Scientists have been worried by large numbers of methane bubble plumes off the coast of Oregon and Washington and fear that warming ocean waters may be causing this to happen. In a new study, which is to be published in Geochemistry, Geophysics, Geosystems, scientists have stated that they have observed more than 160 bubble plumes over the past decade.

"We see an unusually high number of bubble plumes at the depth where methane hydrate would decompose if seawater has warmed. So it is not likely to be just emitted from the sediments; this appears to be coming from the decomposition of methane that has been frozen for thousands of years," said lead author H. Paul Johnson, a University of Washington professor of oceanography, said in a press release.

Science has yet to discover the effects of this leaking methane. But scientific history has recorded instances when methane has contributed to sudden and dramatic swings in the Earth's climate.

"The results are consistent with the hypothesis that modern bottom-water warming is causing the limit of methane hydrate stability to move downslope, but it's not proof that the hydrate is dissociating," study co-author Evan Solomon opined, reports Gizomodo, which added that researchers have not yet confirmed that melting methane deposits are causing the plumes.

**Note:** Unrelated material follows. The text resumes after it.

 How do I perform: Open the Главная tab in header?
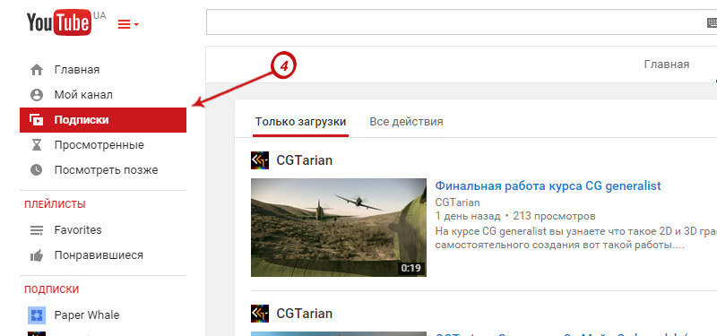pyautogui.click(x=666, y=65)
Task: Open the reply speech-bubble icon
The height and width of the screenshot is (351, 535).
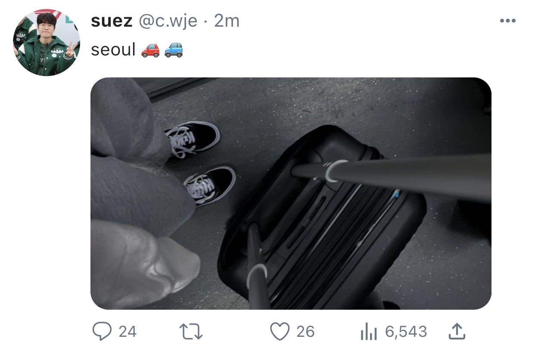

"Current environmental changes in Washington and Oregon are already impacting local biology and fisheries, and these changes would be amplified by the further release of methane," Johnson said, according to Science Daily. Fourteen of the 168 methane plumes were located at the "transition depth" on the seafloor near Washington and Oregon, Science Daily reports.

It is at this depth that frozen methane "ice" or hydrate decomposes because of warmer ocean temperatures. Johnson feels that the plumes are probably originating from decomposing frozen methane and not from the seafloor sediments.